__EXERCISE DESCRIPTION__:
Give back the full listing that follows exactly as it reads.

__RECORDS PROVIDED__:
◆ ◆ ◆

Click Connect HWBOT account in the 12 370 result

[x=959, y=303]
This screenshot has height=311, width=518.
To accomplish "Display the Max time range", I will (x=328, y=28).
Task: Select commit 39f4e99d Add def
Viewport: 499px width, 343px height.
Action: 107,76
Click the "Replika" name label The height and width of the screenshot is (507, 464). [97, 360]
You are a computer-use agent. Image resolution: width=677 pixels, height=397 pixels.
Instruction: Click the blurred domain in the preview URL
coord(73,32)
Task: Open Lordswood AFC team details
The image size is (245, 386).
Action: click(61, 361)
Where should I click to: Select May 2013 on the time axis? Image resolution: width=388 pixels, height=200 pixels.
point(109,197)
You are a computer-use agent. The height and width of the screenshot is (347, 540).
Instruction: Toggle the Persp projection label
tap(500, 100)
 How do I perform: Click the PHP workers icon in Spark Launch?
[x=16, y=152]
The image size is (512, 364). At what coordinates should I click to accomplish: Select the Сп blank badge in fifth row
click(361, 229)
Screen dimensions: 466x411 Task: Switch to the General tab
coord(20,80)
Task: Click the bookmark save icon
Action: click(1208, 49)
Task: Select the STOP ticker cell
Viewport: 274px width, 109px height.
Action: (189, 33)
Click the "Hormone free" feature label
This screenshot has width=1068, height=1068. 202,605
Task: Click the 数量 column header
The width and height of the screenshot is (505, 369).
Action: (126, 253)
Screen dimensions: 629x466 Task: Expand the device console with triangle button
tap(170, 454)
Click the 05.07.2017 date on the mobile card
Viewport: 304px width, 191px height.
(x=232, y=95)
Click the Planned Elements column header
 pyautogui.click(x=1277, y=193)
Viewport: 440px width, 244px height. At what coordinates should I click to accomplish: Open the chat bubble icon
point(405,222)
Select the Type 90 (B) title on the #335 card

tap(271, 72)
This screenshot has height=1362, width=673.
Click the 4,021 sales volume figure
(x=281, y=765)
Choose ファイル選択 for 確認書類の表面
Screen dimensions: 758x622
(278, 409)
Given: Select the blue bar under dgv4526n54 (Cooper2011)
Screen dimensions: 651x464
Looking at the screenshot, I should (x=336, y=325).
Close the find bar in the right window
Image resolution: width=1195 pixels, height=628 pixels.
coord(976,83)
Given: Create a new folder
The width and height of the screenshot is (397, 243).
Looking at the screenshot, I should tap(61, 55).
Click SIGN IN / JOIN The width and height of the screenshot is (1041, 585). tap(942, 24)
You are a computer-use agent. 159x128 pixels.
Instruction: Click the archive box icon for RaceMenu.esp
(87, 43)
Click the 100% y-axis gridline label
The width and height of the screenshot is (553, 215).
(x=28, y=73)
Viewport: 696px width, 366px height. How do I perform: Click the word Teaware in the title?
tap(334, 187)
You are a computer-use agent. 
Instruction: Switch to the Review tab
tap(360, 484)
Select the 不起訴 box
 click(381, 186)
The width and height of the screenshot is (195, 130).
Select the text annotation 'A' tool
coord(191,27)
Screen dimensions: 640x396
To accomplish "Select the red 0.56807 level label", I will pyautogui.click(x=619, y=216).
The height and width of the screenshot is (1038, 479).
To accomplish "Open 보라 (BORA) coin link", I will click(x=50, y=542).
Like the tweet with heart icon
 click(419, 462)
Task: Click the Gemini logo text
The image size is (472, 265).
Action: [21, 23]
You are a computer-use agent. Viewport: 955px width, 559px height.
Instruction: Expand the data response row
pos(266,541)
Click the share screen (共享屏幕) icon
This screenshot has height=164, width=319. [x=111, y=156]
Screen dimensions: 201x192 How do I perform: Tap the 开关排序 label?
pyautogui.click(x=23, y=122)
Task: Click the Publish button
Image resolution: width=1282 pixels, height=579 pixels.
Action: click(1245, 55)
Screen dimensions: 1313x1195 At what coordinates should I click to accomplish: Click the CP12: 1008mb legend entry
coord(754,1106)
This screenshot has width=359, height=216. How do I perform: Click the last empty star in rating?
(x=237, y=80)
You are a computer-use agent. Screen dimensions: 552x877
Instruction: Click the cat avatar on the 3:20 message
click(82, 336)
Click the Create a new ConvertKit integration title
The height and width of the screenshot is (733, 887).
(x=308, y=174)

◆ ◆ ◆

__RESPONSE BOX__:
Click Connect HWBOT account in the 12 370 result

[x=959, y=303]
This screenshot has height=311, width=518.
To accomplish "Display the Max time range", I will (x=328, y=28).
Task: Select commit 39f4e99d Add def
Viewport: 499px width, 343px height.
Action: 107,76
Click the "Replika" name label The height and width of the screenshot is (507, 464). [97, 360]
You are a computer-use agent. Image resolution: width=677 pixels, height=397 pixels.
Instruction: Click the blurred domain in the preview URL
coord(73,32)
Task: Open Lordswood AFC team details
The image size is (245, 386).
Action: click(61, 361)
Where should I click to: Select May 2013 on the time axis? Image resolution: width=388 pixels, height=200 pixels.
point(109,197)
You are a computer-use agent. The height and width of the screenshot is (347, 540).
Instruction: Toggle the Persp projection label
tap(500, 100)
 How do I perform: Click the PHP workers icon in Spark Launch?
[x=16, y=152]
The image size is (512, 364). At what coordinates should I click to accomplish: Select the Сп blank badge in fifth row
click(361, 229)
Screen dimensions: 466x411 Task: Switch to the General tab
coord(20,80)
Task: Click the bookmark save icon
Action: click(1208, 49)
Task: Select the STOP ticker cell
Viewport: 274px width, 109px height.
Action: (189, 33)
Click the "Hormone free" feature label
This screenshot has width=1068, height=1068. 202,605
Task: Click the 数量 column header
The width and height of the screenshot is (505, 369).
Action: (126, 253)
Screen dimensions: 629x466 Task: Expand the device console with triangle button
tap(170, 454)
Click the 05.07.2017 date on the mobile card
Viewport: 304px width, 191px height.
(x=232, y=95)
Click the Planned Elements column header
 pyautogui.click(x=1277, y=193)
Viewport: 440px width, 244px height. At what coordinates should I click to accomplish: Open the chat bubble icon
point(405,222)
Select the Type 90 (B) title on the #335 card

tap(271, 72)
This screenshot has height=1362, width=673.
Click the 4,021 sales volume figure
(x=281, y=765)
Choose ファイル選択 for 確認書類の表面
Screen dimensions: 758x622
(278, 409)
Given: Select the blue bar under dgv4526n54 (Cooper2011)
Screen dimensions: 651x464
Looking at the screenshot, I should (x=336, y=325).
Close the find bar in the right window
Image resolution: width=1195 pixels, height=628 pixels.
coord(976,83)
Given: Create a new folder
The width and height of the screenshot is (397, 243).
Looking at the screenshot, I should tap(61, 55).
Click SIGN IN / JOIN The width and height of the screenshot is (1041, 585). tap(942, 24)
You are a computer-use agent. 159x128 pixels.
Instruction: Click the archive box icon for RaceMenu.esp
(87, 43)
Click the 100% y-axis gridline label
The width and height of the screenshot is (553, 215).
(x=28, y=73)
Viewport: 696px width, 366px height. How do I perform: Click the word Teaware in the title?
tap(334, 187)
You are a computer-use agent. 
Instruction: Switch to the Review tab
tap(360, 484)
Select the 不起訴 box
 click(381, 186)
The width and height of the screenshot is (195, 130).
Select the text annotation 'A' tool
coord(191,27)
Screen dimensions: 640x396
To accomplish "Select the red 0.56807 level label", I will pyautogui.click(x=619, y=216).
The height and width of the screenshot is (1038, 479).
To accomplish "Open 보라 (BORA) coin link", I will click(x=50, y=542).
Like the tweet with heart icon
 click(419, 462)
Task: Click the Gemini logo text
The image size is (472, 265).
Action: [21, 23]
You are a computer-use agent. Viewport: 955px width, 559px height.
Instruction: Expand the data response row
pos(266,541)
Click the share screen (共享屏幕) icon
This screenshot has height=164, width=319. [x=111, y=156]
Screen dimensions: 201x192 How do I perform: Tap the 开关排序 label?
pyautogui.click(x=23, y=122)
Task: Click the Publish button
Image resolution: width=1282 pixels, height=579 pixels.
Action: click(1245, 55)
Screen dimensions: 1313x1195 At what coordinates should I click to accomplish: Click the CP12: 1008mb legend entry
coord(754,1106)
This screenshot has width=359, height=216. How do I perform: Click the last empty star in rating?
(x=237, y=80)
You are a computer-use agent. Screen dimensions: 552x877
Instruction: Click the cat avatar on the 3:20 message
click(82, 336)
Click the Create a new ConvertKit integration title
The height and width of the screenshot is (733, 887).
(x=308, y=174)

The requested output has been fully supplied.